From the entries below, return only the lines starting at the one that contains "Click arrow icon beside Best Known For" and ending at the one that contains "You are a computer-use agent. 617x389 pixels.", exactly as they stand.

**ENTRIES PROVIDED:**
--
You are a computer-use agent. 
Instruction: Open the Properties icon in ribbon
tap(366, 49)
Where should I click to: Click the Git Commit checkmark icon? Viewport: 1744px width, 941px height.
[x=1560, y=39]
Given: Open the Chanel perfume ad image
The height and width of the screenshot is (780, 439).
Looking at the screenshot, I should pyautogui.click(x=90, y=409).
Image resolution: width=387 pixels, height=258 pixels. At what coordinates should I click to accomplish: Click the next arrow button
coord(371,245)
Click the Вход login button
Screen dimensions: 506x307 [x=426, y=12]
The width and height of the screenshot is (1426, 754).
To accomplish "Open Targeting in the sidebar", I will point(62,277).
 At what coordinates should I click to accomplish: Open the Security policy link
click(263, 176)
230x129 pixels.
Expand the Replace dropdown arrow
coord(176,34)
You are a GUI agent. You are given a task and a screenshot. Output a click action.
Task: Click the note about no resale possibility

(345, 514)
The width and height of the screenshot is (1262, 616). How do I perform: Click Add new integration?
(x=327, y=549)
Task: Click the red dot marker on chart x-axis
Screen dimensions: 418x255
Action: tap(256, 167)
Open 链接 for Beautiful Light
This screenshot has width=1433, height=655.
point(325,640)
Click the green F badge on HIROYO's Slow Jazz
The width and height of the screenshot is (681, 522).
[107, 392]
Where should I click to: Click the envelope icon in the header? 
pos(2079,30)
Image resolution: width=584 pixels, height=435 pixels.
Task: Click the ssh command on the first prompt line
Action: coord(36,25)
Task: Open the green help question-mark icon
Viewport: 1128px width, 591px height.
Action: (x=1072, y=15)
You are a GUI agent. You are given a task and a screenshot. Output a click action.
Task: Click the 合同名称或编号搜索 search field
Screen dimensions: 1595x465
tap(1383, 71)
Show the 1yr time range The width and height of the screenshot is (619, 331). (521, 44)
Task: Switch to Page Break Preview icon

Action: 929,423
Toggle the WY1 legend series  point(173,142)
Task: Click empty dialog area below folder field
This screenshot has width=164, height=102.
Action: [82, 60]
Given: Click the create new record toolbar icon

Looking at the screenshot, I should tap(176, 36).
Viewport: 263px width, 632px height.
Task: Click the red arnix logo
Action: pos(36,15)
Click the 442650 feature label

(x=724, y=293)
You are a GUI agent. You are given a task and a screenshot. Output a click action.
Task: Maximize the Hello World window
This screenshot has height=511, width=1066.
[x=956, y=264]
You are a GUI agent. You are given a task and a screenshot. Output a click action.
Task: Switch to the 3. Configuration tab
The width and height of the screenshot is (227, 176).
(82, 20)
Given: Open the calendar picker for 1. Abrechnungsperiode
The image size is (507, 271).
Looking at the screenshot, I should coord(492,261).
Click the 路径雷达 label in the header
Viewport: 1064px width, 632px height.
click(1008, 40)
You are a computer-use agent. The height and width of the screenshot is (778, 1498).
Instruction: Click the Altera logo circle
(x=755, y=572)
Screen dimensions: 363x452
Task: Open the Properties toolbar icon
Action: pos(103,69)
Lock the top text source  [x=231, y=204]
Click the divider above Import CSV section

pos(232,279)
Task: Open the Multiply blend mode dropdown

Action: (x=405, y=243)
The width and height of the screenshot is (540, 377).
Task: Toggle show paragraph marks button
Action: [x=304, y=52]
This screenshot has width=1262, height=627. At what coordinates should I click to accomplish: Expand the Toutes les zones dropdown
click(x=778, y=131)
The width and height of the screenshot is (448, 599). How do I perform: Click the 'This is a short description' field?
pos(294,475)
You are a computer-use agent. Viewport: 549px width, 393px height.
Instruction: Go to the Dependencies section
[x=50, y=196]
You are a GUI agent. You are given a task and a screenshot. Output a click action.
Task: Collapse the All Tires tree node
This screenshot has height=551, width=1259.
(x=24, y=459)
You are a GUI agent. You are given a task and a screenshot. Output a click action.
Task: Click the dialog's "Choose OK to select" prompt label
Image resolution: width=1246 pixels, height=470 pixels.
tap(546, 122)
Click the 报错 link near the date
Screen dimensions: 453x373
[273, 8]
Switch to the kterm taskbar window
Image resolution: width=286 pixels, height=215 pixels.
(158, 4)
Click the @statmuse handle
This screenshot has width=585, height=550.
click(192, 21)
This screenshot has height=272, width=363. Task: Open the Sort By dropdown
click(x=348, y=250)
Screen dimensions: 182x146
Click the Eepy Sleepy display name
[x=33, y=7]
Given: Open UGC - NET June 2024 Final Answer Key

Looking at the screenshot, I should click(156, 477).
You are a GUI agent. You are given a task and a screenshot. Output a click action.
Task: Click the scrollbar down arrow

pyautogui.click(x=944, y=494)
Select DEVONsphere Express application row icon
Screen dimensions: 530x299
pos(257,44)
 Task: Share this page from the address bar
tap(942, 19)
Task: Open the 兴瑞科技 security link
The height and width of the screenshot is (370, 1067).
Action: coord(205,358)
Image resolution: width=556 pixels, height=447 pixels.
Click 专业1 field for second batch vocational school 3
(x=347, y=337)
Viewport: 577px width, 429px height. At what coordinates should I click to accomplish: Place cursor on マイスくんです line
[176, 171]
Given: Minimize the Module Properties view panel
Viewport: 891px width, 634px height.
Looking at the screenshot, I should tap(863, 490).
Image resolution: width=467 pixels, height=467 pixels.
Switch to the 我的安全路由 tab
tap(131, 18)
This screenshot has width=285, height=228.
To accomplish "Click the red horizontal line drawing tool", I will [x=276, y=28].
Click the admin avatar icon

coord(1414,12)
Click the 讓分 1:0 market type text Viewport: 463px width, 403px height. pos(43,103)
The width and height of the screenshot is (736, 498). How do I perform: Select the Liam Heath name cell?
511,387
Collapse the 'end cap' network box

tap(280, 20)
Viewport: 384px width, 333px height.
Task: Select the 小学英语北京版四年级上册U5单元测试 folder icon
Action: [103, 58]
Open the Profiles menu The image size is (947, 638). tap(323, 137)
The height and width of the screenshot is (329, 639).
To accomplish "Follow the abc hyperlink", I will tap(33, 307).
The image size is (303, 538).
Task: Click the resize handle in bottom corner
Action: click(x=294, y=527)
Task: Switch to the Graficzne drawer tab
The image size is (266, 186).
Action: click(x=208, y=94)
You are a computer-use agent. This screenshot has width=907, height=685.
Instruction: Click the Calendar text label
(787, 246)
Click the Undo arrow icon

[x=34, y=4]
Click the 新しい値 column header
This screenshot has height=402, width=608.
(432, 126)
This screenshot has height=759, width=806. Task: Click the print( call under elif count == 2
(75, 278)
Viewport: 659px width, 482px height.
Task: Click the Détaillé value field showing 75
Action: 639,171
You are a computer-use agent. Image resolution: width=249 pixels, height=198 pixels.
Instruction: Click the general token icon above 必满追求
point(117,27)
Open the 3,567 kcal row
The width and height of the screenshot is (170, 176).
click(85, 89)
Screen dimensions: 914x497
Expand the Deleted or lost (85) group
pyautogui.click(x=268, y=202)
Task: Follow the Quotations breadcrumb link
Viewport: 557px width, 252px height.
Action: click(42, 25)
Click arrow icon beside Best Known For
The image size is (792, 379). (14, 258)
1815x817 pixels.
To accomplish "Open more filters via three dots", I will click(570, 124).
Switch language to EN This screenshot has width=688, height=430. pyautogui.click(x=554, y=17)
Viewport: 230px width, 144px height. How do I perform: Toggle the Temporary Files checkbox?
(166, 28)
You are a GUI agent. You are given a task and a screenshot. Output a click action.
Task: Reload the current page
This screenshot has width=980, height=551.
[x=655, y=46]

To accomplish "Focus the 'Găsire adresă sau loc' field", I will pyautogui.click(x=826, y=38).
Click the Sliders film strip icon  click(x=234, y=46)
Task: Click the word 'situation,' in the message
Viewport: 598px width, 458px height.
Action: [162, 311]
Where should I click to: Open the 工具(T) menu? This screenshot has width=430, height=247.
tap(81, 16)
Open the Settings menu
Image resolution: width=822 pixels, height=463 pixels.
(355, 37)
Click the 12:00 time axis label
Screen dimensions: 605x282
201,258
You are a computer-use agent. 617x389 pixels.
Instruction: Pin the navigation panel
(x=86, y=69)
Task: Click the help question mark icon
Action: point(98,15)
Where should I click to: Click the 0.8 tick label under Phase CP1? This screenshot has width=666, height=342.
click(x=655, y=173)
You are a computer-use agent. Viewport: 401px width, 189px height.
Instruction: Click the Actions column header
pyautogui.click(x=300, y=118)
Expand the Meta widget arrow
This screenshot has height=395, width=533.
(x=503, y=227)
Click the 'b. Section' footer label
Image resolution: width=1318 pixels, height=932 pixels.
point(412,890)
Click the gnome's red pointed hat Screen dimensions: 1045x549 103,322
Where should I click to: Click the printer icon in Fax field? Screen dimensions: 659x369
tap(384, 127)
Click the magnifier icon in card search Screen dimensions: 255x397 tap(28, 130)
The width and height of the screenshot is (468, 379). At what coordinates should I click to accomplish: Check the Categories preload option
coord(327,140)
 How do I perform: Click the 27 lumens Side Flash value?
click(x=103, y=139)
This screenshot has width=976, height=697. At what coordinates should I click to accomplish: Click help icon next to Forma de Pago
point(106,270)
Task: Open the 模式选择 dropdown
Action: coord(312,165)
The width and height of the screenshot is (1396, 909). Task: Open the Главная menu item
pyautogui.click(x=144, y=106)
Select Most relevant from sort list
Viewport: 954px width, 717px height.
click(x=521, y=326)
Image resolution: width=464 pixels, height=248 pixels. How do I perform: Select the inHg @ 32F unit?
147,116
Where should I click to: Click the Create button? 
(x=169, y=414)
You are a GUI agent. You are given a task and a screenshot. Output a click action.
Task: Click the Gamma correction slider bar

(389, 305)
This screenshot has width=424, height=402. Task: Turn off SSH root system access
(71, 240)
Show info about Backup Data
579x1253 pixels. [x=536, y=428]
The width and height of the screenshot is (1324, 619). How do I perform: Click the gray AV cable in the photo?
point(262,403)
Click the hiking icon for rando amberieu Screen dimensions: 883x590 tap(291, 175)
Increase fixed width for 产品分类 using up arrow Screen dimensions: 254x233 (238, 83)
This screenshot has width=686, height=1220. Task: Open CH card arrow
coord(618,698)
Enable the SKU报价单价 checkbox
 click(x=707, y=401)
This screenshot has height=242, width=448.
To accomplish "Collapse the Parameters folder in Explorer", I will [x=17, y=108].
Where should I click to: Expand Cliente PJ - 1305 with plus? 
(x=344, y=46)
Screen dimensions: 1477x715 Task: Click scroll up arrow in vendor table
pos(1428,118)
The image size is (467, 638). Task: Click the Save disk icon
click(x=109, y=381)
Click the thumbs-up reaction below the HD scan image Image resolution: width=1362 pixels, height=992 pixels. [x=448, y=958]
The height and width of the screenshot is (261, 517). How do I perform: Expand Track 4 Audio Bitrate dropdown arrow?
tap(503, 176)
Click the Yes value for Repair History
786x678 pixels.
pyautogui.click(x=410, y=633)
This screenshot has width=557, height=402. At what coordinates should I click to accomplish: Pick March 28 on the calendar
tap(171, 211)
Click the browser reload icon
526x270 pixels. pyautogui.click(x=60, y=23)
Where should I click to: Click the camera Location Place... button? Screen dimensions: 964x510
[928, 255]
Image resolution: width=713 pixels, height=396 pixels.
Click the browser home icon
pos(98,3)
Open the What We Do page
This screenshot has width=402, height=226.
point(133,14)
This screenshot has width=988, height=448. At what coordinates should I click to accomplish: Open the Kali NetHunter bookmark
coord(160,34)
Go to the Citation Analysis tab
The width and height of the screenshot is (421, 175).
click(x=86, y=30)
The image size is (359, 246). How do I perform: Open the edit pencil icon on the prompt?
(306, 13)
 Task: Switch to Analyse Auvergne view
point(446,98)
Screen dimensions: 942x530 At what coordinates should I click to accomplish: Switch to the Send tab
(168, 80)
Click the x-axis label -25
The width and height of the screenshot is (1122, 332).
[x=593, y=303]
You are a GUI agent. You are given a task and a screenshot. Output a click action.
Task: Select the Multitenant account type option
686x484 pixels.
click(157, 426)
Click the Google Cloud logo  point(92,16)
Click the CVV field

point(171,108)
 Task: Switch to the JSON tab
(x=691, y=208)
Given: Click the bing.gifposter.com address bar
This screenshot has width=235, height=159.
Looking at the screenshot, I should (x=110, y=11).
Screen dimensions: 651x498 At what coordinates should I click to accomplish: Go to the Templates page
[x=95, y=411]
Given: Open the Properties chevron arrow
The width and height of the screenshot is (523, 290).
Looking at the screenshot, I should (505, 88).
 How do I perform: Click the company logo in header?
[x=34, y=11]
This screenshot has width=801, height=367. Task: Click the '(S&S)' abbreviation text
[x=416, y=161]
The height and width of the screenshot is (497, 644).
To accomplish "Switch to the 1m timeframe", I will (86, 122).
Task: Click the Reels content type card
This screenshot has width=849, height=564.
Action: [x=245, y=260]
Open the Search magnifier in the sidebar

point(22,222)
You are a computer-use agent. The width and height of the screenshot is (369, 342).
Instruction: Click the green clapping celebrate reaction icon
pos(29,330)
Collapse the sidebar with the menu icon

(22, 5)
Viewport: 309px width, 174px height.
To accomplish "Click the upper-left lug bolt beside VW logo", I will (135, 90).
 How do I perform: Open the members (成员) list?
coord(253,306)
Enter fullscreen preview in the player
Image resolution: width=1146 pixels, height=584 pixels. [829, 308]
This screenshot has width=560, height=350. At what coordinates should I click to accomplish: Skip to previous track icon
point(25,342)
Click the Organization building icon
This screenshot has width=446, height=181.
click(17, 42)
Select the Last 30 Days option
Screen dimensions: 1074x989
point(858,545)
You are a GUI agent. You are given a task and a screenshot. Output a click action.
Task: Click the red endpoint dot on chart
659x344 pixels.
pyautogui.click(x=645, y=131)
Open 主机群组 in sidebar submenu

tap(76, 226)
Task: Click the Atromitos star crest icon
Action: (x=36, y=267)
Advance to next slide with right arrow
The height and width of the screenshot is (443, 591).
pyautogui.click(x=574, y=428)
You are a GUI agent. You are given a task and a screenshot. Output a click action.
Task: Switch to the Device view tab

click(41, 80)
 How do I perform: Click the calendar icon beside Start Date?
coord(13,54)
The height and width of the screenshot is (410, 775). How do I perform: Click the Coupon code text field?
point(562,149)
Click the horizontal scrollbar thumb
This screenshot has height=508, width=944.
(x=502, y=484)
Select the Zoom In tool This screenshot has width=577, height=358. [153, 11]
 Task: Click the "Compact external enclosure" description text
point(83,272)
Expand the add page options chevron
--
**ANSWER:**
Click arrow icon beside Best Known For
The image size is (792, 379). (14, 258)
1815x817 pixels.
To accomplish "Open more filters via three dots", I will click(570, 124).
Switch language to EN This screenshot has width=688, height=430. pyautogui.click(x=554, y=17)
Viewport: 230px width, 144px height. How do I perform: Toggle the Temporary Files checkbox?
(166, 28)
You are a GUI agent. You are given a task and a screenshot. Output a click action.
Task: Reload the current page
This screenshot has width=980, height=551.
[x=655, y=46]

To accomplish "Focus the 'Găsire adresă sau loc' field", I will pyautogui.click(x=826, y=38).
Click the Sliders film strip icon  click(x=234, y=46)
Task: Click the word 'situation,' in the message
Viewport: 598px width, 458px height.
Action: [162, 311]
Where should I click to: Open the 工具(T) menu? This screenshot has width=430, height=247.
tap(81, 16)
Open the Settings menu
Image resolution: width=822 pixels, height=463 pixels.
(355, 37)
Click the 12:00 time axis label
Screen dimensions: 605x282
201,258
You are a computer-use agent. 617x389 pixels.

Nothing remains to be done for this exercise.